— start —

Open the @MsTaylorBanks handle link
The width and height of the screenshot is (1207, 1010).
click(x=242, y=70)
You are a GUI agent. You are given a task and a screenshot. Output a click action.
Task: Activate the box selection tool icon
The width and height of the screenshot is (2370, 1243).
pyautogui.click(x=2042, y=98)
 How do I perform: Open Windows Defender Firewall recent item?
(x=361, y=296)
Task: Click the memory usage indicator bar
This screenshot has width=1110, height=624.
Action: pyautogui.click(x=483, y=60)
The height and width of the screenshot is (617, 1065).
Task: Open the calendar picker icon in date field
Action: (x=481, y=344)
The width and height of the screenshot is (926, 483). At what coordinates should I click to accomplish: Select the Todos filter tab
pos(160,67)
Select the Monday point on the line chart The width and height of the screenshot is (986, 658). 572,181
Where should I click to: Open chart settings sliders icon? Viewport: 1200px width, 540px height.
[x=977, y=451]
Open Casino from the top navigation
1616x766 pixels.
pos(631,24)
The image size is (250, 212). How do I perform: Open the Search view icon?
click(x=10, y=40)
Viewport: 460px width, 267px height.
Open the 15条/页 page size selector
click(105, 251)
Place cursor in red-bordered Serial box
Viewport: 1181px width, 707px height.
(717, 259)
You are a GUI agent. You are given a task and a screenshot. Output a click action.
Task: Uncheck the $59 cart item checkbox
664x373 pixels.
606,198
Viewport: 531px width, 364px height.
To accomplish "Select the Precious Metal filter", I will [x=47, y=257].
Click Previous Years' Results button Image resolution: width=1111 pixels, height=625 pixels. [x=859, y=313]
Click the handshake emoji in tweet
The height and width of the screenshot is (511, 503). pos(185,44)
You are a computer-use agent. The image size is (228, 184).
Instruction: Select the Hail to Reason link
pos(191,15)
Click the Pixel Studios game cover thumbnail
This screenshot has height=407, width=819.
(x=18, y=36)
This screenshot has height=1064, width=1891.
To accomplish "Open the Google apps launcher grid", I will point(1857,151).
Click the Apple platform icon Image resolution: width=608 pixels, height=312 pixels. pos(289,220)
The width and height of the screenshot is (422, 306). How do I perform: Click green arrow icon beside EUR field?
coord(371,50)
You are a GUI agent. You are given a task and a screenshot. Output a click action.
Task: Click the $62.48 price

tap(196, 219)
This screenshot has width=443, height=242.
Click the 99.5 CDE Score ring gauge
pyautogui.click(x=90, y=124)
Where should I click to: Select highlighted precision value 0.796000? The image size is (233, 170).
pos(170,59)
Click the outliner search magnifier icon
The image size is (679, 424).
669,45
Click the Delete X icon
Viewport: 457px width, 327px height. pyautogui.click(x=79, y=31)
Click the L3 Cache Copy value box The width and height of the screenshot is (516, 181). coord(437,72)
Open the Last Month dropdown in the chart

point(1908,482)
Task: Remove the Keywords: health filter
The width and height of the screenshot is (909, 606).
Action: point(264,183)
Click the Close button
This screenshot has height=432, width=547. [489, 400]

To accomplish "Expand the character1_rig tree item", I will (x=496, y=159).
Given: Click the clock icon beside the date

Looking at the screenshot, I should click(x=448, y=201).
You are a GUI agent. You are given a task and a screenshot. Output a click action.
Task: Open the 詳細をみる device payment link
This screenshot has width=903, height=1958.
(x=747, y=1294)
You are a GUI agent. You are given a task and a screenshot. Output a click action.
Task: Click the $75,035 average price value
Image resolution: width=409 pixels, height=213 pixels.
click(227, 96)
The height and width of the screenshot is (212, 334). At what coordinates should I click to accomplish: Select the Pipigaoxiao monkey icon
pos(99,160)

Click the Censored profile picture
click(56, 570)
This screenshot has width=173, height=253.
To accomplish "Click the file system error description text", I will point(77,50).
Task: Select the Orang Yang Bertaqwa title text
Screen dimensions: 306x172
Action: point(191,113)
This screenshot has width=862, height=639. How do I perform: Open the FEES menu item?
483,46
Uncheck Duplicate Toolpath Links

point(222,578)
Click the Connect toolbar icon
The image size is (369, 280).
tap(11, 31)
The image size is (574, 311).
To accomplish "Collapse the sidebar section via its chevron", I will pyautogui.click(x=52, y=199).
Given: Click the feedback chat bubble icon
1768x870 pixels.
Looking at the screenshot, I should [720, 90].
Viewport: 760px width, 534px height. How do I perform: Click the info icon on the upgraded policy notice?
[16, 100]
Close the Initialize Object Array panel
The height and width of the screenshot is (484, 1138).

— end —

*The problem*. Copy all of the records above line for line, with no changes.

*Complete response*.
Open the @MsTaylorBanks handle link
The width and height of the screenshot is (1207, 1010).
click(x=242, y=70)
You are a GUI agent. You are given a task and a screenshot. Output a click action.
Task: Activate the box selection tool icon
The width and height of the screenshot is (2370, 1243).
pyautogui.click(x=2042, y=98)
 How do I perform: Open Windows Defender Firewall recent item?
(x=361, y=296)
Task: Click the memory usage indicator bar
This screenshot has width=1110, height=624.
Action: pyautogui.click(x=483, y=60)
The height and width of the screenshot is (617, 1065).
Task: Open the calendar picker icon in date field
Action: (x=481, y=344)
The width and height of the screenshot is (926, 483). At what coordinates should I click to accomplish: Select the Todos filter tab
pos(160,67)
Select the Monday point on the line chart The width and height of the screenshot is (986, 658). 572,181
Where should I click to: Open chart settings sliders icon? Viewport: 1200px width, 540px height.
[x=977, y=451]
Open Casino from the top navigation
1616x766 pixels.
pos(631,24)
The image size is (250, 212). How do I perform: Open the Search view icon?
click(x=10, y=40)
Viewport: 460px width, 267px height.
Open the 15条/页 page size selector
click(105, 251)
Place cursor in red-bordered Serial box
Viewport: 1181px width, 707px height.
(717, 259)
You are a GUI agent. You are given a task and a screenshot. Output a click action.
Task: Uncheck the $59 cart item checkbox
664x373 pixels.
606,198
Viewport: 531px width, 364px height.
To accomplish "Select the Precious Metal filter", I will [x=47, y=257].
Click Previous Years' Results button Image resolution: width=1111 pixels, height=625 pixels. [x=859, y=313]
Click the handshake emoji in tweet
The height and width of the screenshot is (511, 503). pos(185,44)
You are a computer-use agent. The image size is (228, 184).
Instruction: Select the Hail to Reason link
pos(191,15)
Click the Pixel Studios game cover thumbnail
This screenshot has height=407, width=819.
(x=18, y=36)
This screenshot has height=1064, width=1891.
To accomplish "Open the Google apps launcher grid", I will point(1857,151).
Click the Apple platform icon Image resolution: width=608 pixels, height=312 pixels. pos(289,220)
The width and height of the screenshot is (422, 306). How do I perform: Click green arrow icon beside EUR field?
coord(371,50)
You are a GUI agent. You are given a task and a screenshot. Output a click action.
Task: Click the $62.48 price

tap(196, 219)
This screenshot has width=443, height=242.
Click the 99.5 CDE Score ring gauge
pyautogui.click(x=90, y=124)
Where should I click to: Select highlighted precision value 0.796000? The image size is (233, 170).
pos(170,59)
Click the outliner search magnifier icon
The image size is (679, 424).
669,45
Click the Delete X icon
Viewport: 457px width, 327px height. pyautogui.click(x=79, y=31)
Click the L3 Cache Copy value box The width and height of the screenshot is (516, 181). coord(437,72)
Open the Last Month dropdown in the chart

point(1908,482)
Task: Remove the Keywords: health filter
The width and height of the screenshot is (909, 606).
Action: point(264,183)
Click the Close button
This screenshot has height=432, width=547. [489, 400]

To accomplish "Expand the character1_rig tree item", I will (x=496, y=159).
Given: Click the clock icon beside the date

Looking at the screenshot, I should click(x=448, y=201).
You are a GUI agent. You are given a task and a screenshot. Output a click action.
Task: Open the 詳細をみる device payment link
This screenshot has width=903, height=1958.
(x=747, y=1294)
You are a GUI agent. You are given a task and a screenshot. Output a click action.
Task: Click the $75,035 average price value
Image resolution: width=409 pixels, height=213 pixels.
click(227, 96)
The height and width of the screenshot is (212, 334). At what coordinates should I click to accomplish: Select the Pipigaoxiao monkey icon
pos(99,160)

Click the Censored profile picture
click(56, 570)
This screenshot has width=173, height=253.
To accomplish "Click the file system error description text", I will point(77,50).
Task: Select the Orang Yang Bertaqwa title text
Screen dimensions: 306x172
Action: point(191,113)
This screenshot has width=862, height=639. How do I perform: Open the FEES menu item?
483,46
Uncheck Duplicate Toolpath Links

point(222,578)
Click the Connect toolbar icon
The image size is (369, 280).
tap(11, 31)
The image size is (574, 311).
To accomplish "Collapse the sidebar section via its chevron", I will pyautogui.click(x=52, y=199).
Given: Click the feedback chat bubble icon
1768x870 pixels.
Looking at the screenshot, I should [720, 90].
Viewport: 760px width, 534px height. How do I perform: Click the info icon on the upgraded policy notice?
[16, 100]
Close the Initialize Object Array panel
The height and width of the screenshot is (484, 1138).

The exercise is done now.